Beijinhos, minha querida Maria

p.s. Não respondeste ao meu comentário - terá ficado no SPAM ? nem me enviaste um email como prometido...

Maria Rodrigues disse...

Minha amiga excelente texto. O nosso sistema de saúde cada vez está pior e pobres daqueles que não têm dinheiro para se tratar.
Estou de férias mas passei para deixar um beijinho.
Bom fim de semana
Maria

Lúcia Bezerra de Paiva disse...

Tive, na minha família, alguns dedicados médicos que que foram verdadeiros sacerdotes. Hoje, no Brasil, está como aí: pessoas morrendo em corredores de hospitais, por falta de atendimento, e outras mazelas...
Sua carta ao avô, procede...e como!
Temos que rezar, torcer, para não ficarmos doentes (o que é difícil, ainda mais depois de "certa" idade, como a nossa, mana).

Beijinhos, querida Maria!

Maria disse...

Querida Verdinha:
Tive durante anos a sorte, de não precisar dos médicos da Caixa. A Empresa onde o meu marido trabalhava, tinha uns serviços clínicos muito bons. Médicos e médicas, cuidadosos, competentes. Quando ele se reformou, tivemos que recorrer à Caixa.

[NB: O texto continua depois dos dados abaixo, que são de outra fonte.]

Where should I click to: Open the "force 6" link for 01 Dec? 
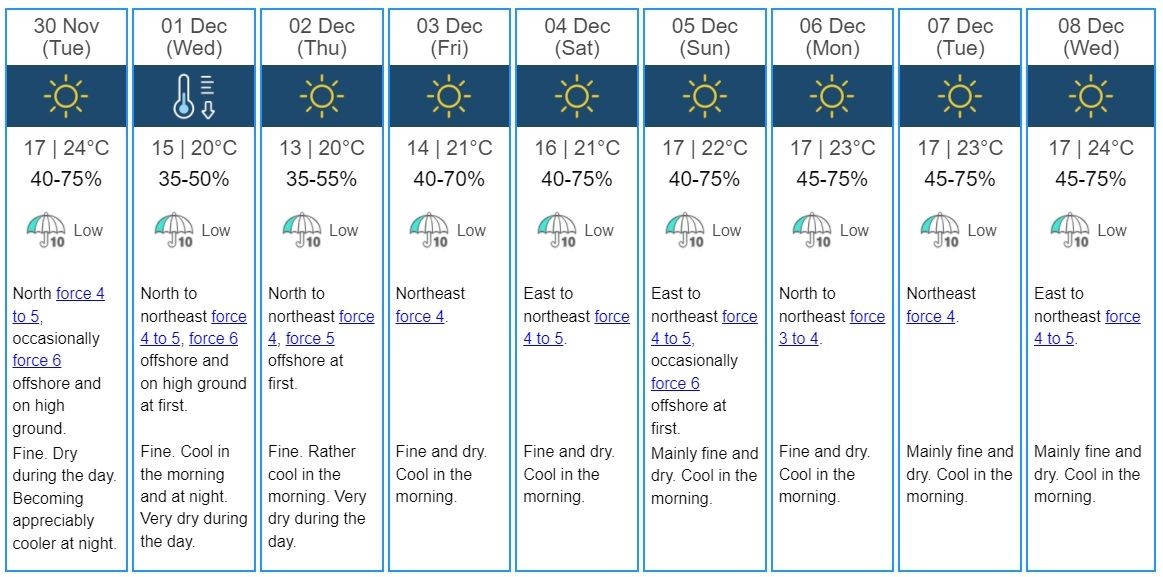pyautogui.click(x=213, y=339)
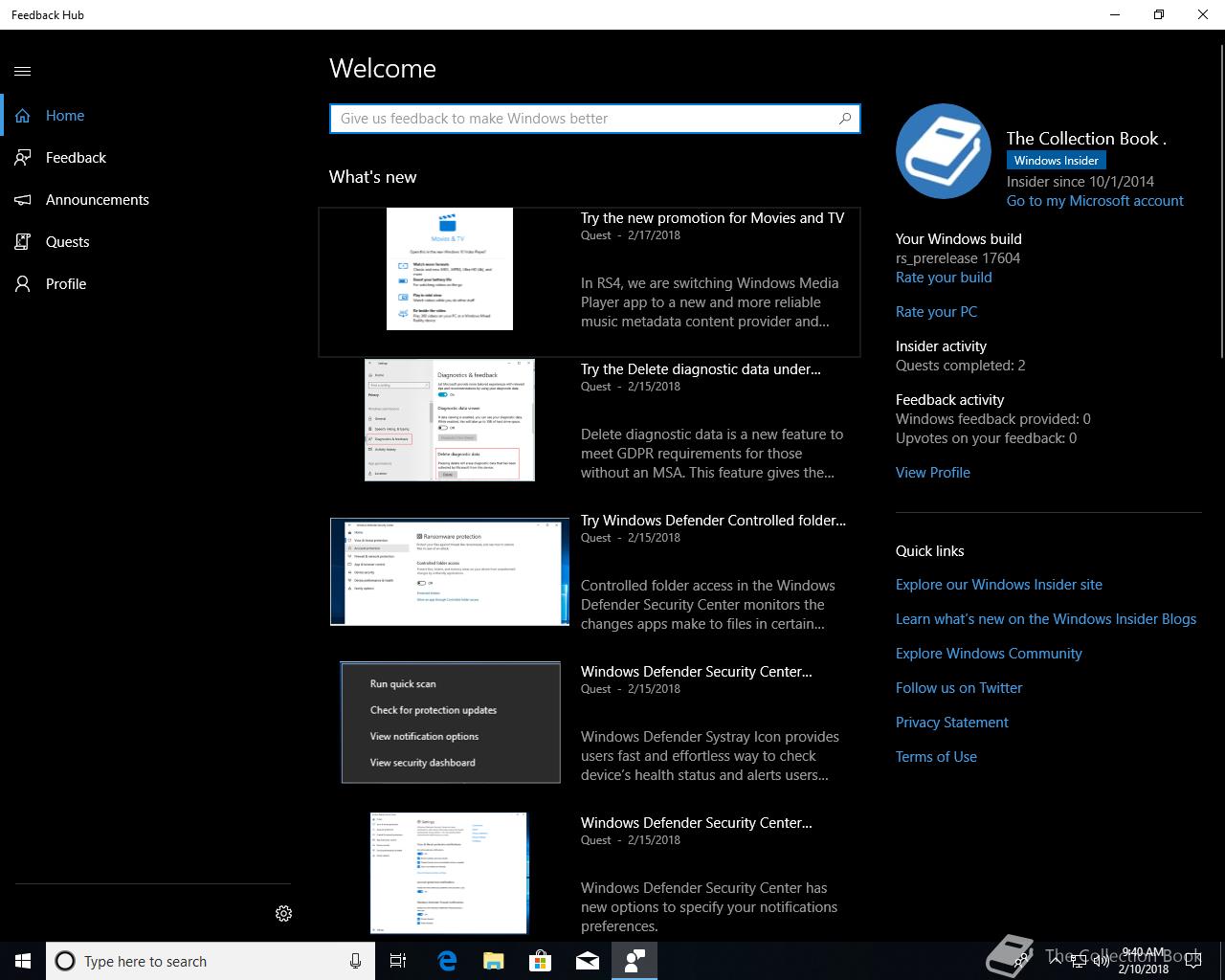Open Movies and TV quest thumbnail
The height and width of the screenshot is (980, 1225).
(x=450, y=269)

O médico era bom. Ouvia dizer mal de alguns, mas aquele era mesmo bom. Há 4 anos reformou-se. Deixamos de ter médico de família.
Tenho a minha médica particular muito boa, mas se preciso de receitas de medicamentos, que são muitos e caros, lá tenho que ir à Caixa.
Recentemente, atribuíram-me um médico de família. Fiquei assustada assim que o vi.
Conheces-me bem e sabes que sou sensível. Depois, passou-se o que contei.
Logo que tenha um bocadinho de disposição, envio-te um Email.
Ando mandriona para escrever. Durmo pouco e mal. Precisava de uma cura de sono.
Sentes-te melhor?
Abraço grande
Maria

Maria disse...

Olá Maria:
Obrigada pela visita e desejos de boas férias.
Beijinho
Maria

Maria disse...

Lucinha querida:
A saúde está muito doente, em todo o lado.
Desculpa não ter passado na "Cadeirinha". O calor, a falta de dormir, tiram-me a vontade para tudo.
Vou tentar ir ao teu blogue.
O Henrique está um pouco melhor.
Beijinho, maninha brasileira.
Maria

Ritinha disse...

Boa Noite Maria,
O seu avó era com certeza um grande homem.
Os médicos em Portugal só se preocupam em ganhar dinheiro. Esse episódio é vergonhoso. Graças a Deus ainda há excepções.

Beijinho
Rita

Maria disse...

Olá Ritinha!
No tempo do meu Avô, os médicos eram médicos por vocação, não para serem ricos.
Ainda há bons médicos. Já conheci muitos. A minha médica particular, é muito boa.
Este saiu-me na rifa.
Beijinho
Maria

Maria Eduardo disse...

Passei pelo seu Blogue e despertou-me a atenção o Template, "Alcatruzes da Roda", de Tomar, cidade que visito muitas vezes porque o meu marido é natural desta cidade.
Também li esta carta que escreveu ao Seu Avô, que me sensibilizou imenso, pois os médicos de outros tempos eram muito mais humanos, humildes e honestos, tratavam os doentes com muito carinho e só pagavam as consultas e os remédios se o podiam fazer, não é como hoje, pois encontramos muitos médicos oportunistas, insensíveis e incompetentes, salvo as raras excepções que felizmente ainda as há.
Curiosamente, o Avô do meu marido, também era médico, nesta cidade e chamavam-lhe "João Semana" pois exercia a sua profissão nos mesmos moldes do senhor Seu Avô.
Vou passando pelo seu Blogue, pois gostei de o visitar.

Maria disse...

Maria Eduardo:
Também nasci e vivi em Tomar. Adoro a minha linda terra.
Estou cheia de saudades dela, mas ultimamente não tenho lá ido.
Obrigada e espero vê-la por aqui mais vezes.